Two men unconnected to each other or to the investigation that has spawned recent national terrorism warnings are in federal custody after attempting to detonate what they thought were bombs outside an Illinois courthouse and a Texas skyscraper, authorities said.
Michael C. Finton, 29, who also went by the name Talib Islam and idolized American born Taliban soldier John Walker Lindh, was arrested Wednesday in Springfield, Ill., after federal officials said he attempted to set off explosives in a van outside a federal courthouse in the Illinois capital.
Hosam Maher Husein Smadi, 19, who is a Jordanian national, was arrested Thursday in Dallas after federal officials said he placed what he believed to be a car bomb in a parking garage beneath the 60-story Fountain Place office tower.
In both cases, decoy devices were provided to the men by FBI agents posing as Al Qaeda operatives. Both are charged with trying to detonate a weapon of mass destruction and face up to life in prison if convicted.
Finton also is charged with attempting to murder federal officers or employees.

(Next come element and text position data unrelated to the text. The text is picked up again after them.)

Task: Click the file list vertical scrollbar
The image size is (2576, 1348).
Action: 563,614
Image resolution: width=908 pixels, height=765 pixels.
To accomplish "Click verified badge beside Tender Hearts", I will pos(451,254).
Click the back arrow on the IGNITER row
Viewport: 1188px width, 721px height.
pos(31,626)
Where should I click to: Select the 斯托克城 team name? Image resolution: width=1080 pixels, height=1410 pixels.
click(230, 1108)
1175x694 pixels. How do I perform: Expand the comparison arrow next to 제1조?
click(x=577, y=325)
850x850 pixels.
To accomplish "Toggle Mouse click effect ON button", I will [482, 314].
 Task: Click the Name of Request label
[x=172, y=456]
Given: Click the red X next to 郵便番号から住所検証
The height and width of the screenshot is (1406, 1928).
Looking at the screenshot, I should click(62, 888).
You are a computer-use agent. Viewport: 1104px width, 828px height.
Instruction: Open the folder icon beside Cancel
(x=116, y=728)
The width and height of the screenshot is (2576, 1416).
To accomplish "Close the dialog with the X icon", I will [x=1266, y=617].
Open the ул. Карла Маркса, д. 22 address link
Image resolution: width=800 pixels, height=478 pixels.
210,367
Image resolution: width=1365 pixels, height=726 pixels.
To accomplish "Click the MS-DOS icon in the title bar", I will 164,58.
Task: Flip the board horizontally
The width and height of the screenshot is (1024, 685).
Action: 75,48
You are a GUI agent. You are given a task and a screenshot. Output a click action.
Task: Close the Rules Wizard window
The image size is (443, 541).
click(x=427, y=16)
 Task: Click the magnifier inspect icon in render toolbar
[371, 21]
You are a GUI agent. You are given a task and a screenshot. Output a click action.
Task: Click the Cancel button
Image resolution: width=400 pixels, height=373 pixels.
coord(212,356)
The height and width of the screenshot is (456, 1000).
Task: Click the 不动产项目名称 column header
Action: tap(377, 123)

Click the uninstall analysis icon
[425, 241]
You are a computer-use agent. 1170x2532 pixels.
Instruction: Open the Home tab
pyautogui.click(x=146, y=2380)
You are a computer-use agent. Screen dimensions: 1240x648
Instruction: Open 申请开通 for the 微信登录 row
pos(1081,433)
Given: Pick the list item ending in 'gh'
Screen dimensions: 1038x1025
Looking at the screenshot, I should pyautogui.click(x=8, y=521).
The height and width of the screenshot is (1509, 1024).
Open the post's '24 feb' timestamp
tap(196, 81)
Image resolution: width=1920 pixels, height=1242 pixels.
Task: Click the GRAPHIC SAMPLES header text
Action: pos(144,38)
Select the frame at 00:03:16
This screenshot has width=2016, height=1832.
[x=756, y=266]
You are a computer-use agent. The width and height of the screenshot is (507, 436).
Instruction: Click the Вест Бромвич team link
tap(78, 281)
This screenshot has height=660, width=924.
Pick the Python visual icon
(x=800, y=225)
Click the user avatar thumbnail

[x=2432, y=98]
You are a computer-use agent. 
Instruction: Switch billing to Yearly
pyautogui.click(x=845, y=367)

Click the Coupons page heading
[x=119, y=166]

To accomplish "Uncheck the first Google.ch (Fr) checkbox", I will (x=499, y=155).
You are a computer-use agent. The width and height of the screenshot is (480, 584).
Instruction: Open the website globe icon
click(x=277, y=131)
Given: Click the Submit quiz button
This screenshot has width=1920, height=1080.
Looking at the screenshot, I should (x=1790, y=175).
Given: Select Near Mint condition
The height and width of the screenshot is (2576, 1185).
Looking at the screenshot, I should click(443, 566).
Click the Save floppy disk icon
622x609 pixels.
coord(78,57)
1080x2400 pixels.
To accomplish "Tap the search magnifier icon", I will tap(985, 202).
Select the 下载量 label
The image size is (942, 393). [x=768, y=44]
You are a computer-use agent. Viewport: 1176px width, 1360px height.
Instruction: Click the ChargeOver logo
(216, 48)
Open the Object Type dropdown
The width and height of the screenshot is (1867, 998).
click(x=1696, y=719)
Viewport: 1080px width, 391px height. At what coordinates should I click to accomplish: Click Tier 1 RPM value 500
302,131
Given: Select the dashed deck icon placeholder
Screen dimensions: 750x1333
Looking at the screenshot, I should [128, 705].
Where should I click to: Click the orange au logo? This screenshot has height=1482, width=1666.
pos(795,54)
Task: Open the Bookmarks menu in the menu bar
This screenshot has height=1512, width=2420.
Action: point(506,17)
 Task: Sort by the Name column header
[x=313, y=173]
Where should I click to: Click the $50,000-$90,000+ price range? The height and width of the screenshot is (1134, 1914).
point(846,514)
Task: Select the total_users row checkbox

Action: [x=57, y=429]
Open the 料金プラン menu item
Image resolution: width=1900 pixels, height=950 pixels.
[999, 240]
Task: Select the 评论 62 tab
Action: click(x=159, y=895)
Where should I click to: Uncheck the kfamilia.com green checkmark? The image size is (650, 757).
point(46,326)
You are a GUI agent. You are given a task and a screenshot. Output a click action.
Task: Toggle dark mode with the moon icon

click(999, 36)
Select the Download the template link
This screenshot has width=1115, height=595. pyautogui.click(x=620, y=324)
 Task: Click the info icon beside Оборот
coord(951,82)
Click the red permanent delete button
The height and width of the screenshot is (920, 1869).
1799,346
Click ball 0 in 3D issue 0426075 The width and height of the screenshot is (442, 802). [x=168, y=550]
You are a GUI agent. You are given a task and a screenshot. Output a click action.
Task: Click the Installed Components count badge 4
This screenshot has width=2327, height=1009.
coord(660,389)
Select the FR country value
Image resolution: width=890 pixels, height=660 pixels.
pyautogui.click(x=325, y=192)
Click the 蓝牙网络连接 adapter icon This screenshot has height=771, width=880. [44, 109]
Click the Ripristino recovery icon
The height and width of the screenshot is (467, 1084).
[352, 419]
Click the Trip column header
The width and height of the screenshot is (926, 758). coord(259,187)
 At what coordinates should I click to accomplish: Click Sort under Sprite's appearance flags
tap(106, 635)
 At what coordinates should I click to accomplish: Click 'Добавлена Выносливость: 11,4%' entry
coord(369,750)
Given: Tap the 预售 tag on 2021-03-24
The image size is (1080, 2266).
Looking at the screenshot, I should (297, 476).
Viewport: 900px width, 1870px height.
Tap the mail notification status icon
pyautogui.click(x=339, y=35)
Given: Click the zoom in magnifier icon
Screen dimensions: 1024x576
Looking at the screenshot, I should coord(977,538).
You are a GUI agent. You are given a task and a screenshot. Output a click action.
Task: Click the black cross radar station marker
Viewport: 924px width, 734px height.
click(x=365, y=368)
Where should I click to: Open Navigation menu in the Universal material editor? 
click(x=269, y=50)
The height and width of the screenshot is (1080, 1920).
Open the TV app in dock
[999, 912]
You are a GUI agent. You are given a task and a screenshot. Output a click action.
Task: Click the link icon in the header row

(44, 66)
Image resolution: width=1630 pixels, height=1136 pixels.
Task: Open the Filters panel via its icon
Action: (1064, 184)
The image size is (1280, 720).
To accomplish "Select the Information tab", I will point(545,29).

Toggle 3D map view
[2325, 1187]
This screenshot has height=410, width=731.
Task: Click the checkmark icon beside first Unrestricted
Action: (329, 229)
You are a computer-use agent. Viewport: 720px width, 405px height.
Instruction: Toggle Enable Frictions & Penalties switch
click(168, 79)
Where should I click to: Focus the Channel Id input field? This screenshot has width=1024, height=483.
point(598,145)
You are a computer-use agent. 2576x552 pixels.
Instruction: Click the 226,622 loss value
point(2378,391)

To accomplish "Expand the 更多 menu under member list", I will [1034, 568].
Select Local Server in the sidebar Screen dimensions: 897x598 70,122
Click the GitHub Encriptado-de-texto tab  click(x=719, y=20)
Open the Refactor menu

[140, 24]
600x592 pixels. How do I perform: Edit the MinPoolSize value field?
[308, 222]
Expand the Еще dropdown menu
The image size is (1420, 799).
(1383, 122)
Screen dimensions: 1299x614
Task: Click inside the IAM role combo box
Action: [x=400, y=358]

Finton appeared in federal court in Springfield on Thursday and said he was an unmarried, part-time cook at a fish and chicken restaurant in the central Illinois city of Decatur. He was ordered held pending action by a grand jury. A message was left for his attorney, federal defender Robert Scherschlight.
Smadi, who federal prosecutors said lived and worked in the north central Texas town of Italy, was to appear in court Friday. Court documents did not list a defense attorney.
Finton had been closely monitored by federal agents including in the months leading up to his arrest, according to a federal affidavit in his case. It said an FBI agent who posed as an al-Qaida operative presented Finton on Wednesday with a van containing materials he described as explosive but which actually were harmless.
The two men parked the van at the courthouse and close to the office of U.S. Rep. Aaron Schock, R-Ill., which Finton allegedly hoped also would be damaged. They then drove a short distance to where Finton twice used a cell phone to try to detonate the explosives, the affidavit said. He was arrested immediately.
A similar scenario played out Thursday in Texas, where the FBI had been keeping tabs on Smadi since an undercover agent discovered him in an online extremists group, according to an affidavit in that case.
"He stood out based on his vehement intention to actually conduct terror attacks in the United States," FBI supervisory special agent Thomas Petrowski wrote.
Undercover agents communicated and met with Smadi over several months, posing as members of an Al Qaeda sleeper cell, according to Petrowski's affidavit. The agents provided Smadi with what he believed was a car bomb but was actually an inert device, it said.
Smadi on Thursday parked a vehicle containing the device in a garage beneath the Dallas office tower and set the device's timer, the affidavit said. Smadi then met with an agent, who drove several blocks away and Smadi dialed a cell phone in an attempt to detonate the bomb, according to the affidavit.
The affidavit in the Illinois case traced two years of activities by Finton. It said Finton's parole on a previous conviction was revoked in August 2007 and writings found at the time included reference to a letter to Lindh, who was captured fighting for the Taliban in Afghanistan. The affidavit said Finton later told police and agents that he idolized Lindh, who is now in prison.
Public records show Finton was in an Illinois prison from 1999 until 2005 aggravated robbery and aggravated battery convictions. After getting out, Finton told his parole officer he had converted to Islam, the affidavit said.
The affidavit said Finton's bank records showed that in March 2008 he received a wire transfer of $1,375.14 from "Asala Hussain Abiba" in Saudi Arabia and the next day sent the money to a travel agency. It said that April, he went on a monthlong trip to Saudi Arabia, but did not provide details on what he did there.
Authorities said the Finton and Smadi cases are not connected to that of Najibullah Zazi, a 24-year-old airport shuttle driver who federal officials allege received explosives training from Al Qaeda and bought large quantities of hydrogen peroxide and nail-polish remover in a plot to build bombs for attacks on U.S. soil.
Talk of the possible plot in recent days set off the most intense flurry of national terrorism warnings since the aftermath of 9/11.